→ **WHAT IS EXPECTED**
Convert the rows below into a numbered list with no blank lines, and leave the pictures out.

→ **DATA FOR THE TASK**
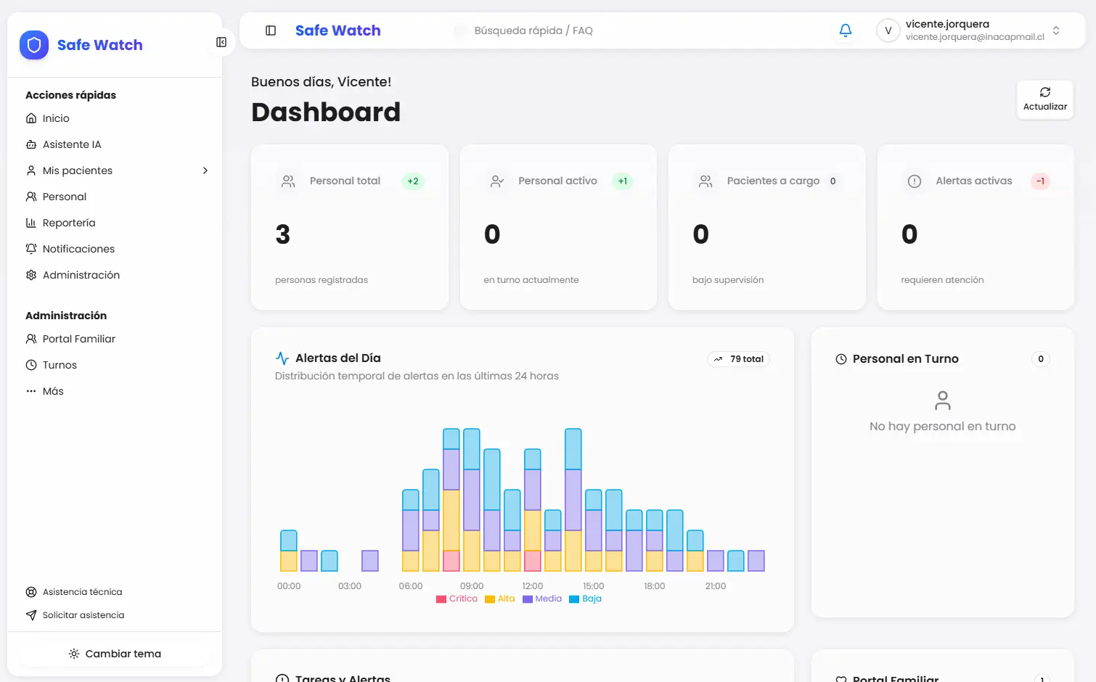Open Portal Familiar in Administración
The width and height of the screenshot is (1096, 682).
(78, 338)
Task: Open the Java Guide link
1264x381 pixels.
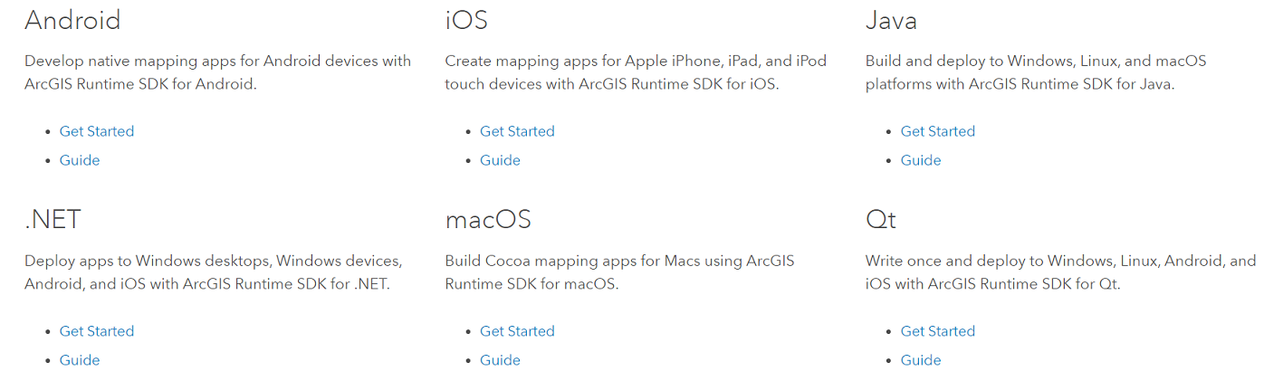Action: point(920,160)
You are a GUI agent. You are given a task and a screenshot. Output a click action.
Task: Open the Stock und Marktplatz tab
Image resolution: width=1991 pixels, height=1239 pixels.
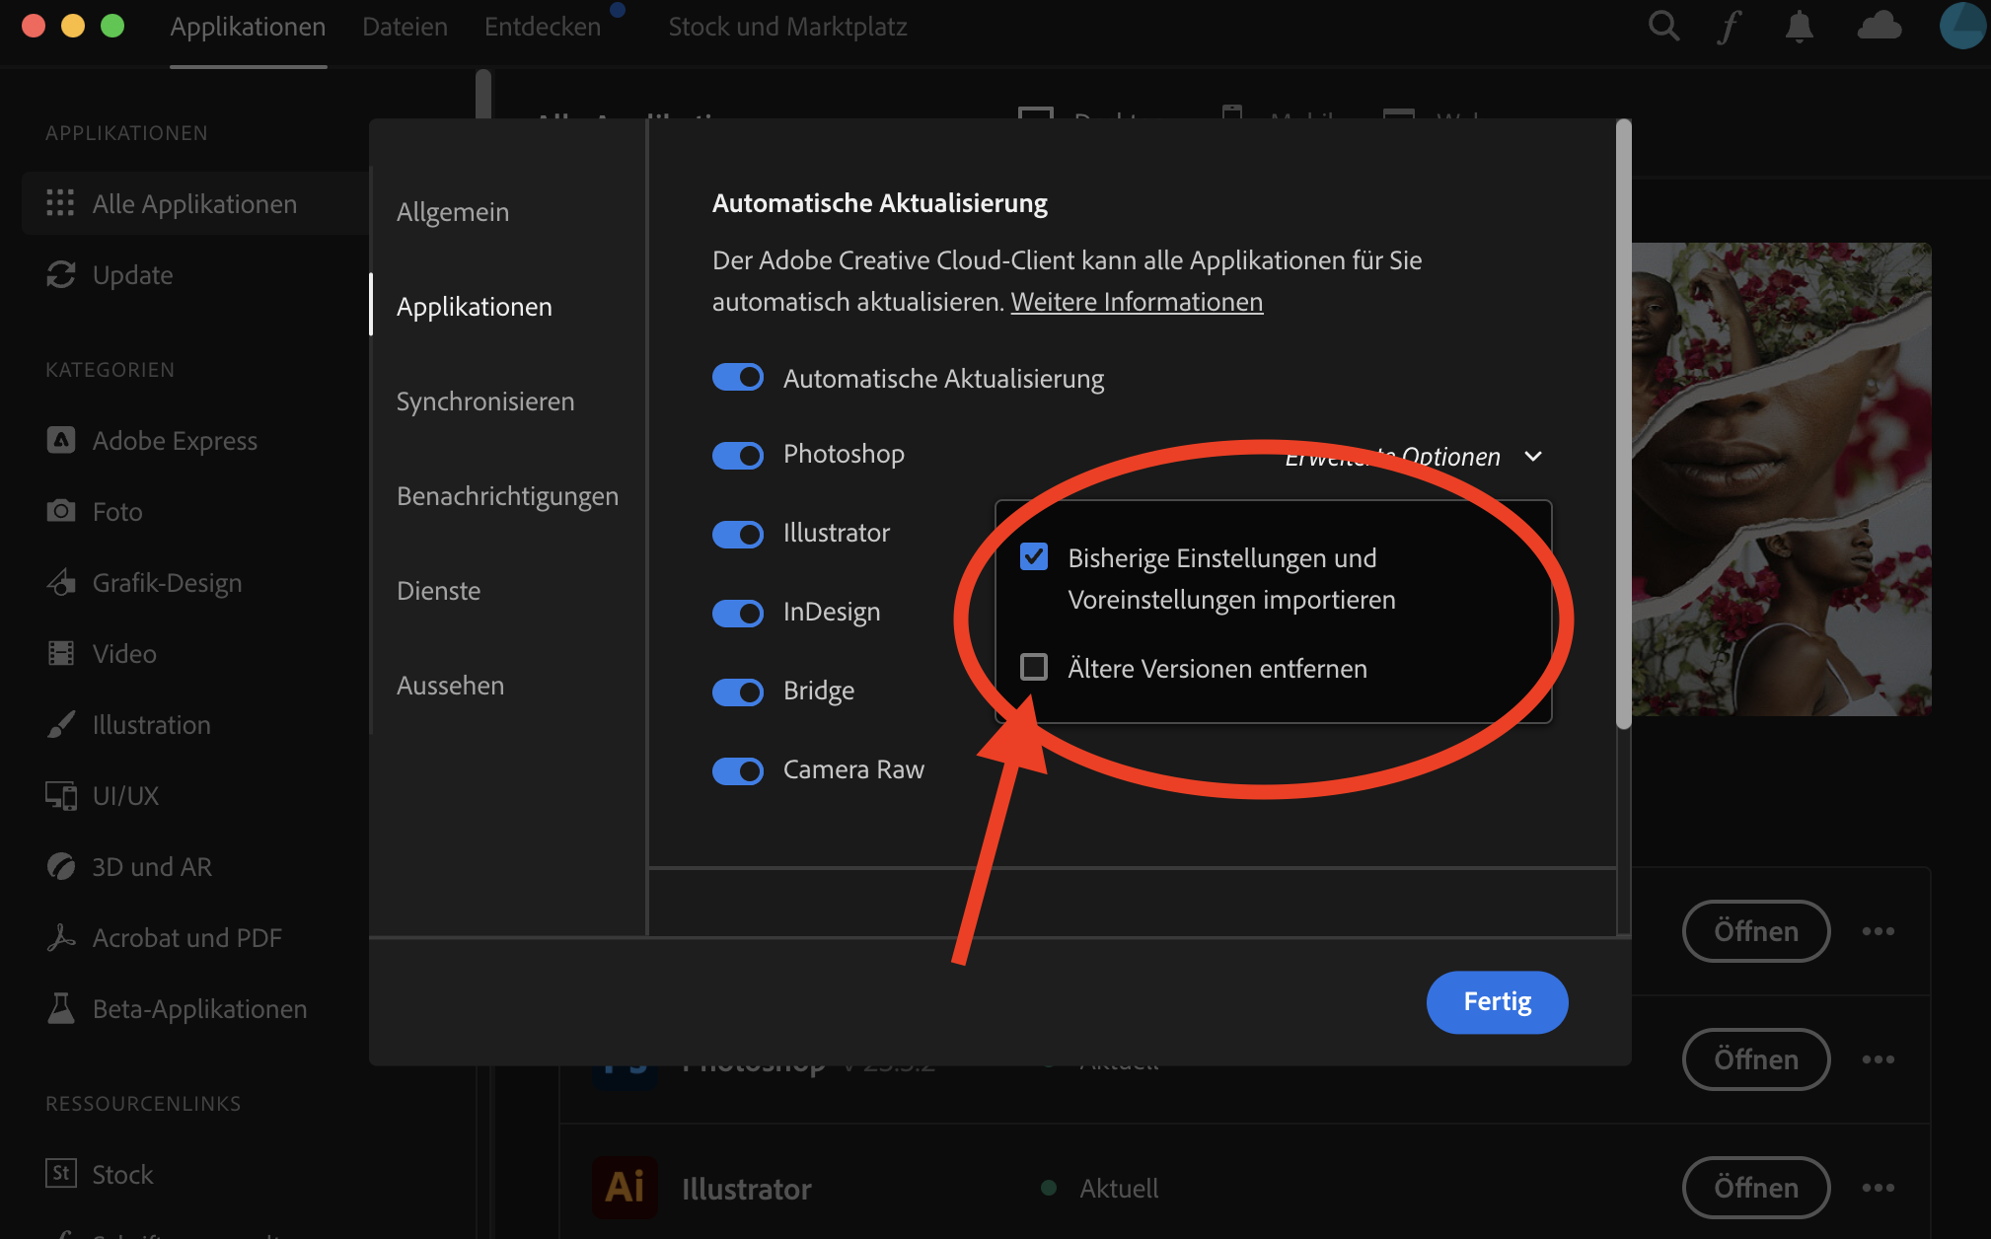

→ **TASK SOLUTION**
1. Open Portal Familiar in Administración
2. The width and height of the screenshot is (1096, 682).
3. (78, 338)
4. Task: Open the Java Guide link
5. 1264x381 pixels.
6. Action: point(920,160)
7. You are a GUI agent. You are given a task and a screenshot. Output a click action.
8. Task: Open the Stock und Marktplatz tab
9. Image resolution: width=1991 pixels, height=1239 pixels.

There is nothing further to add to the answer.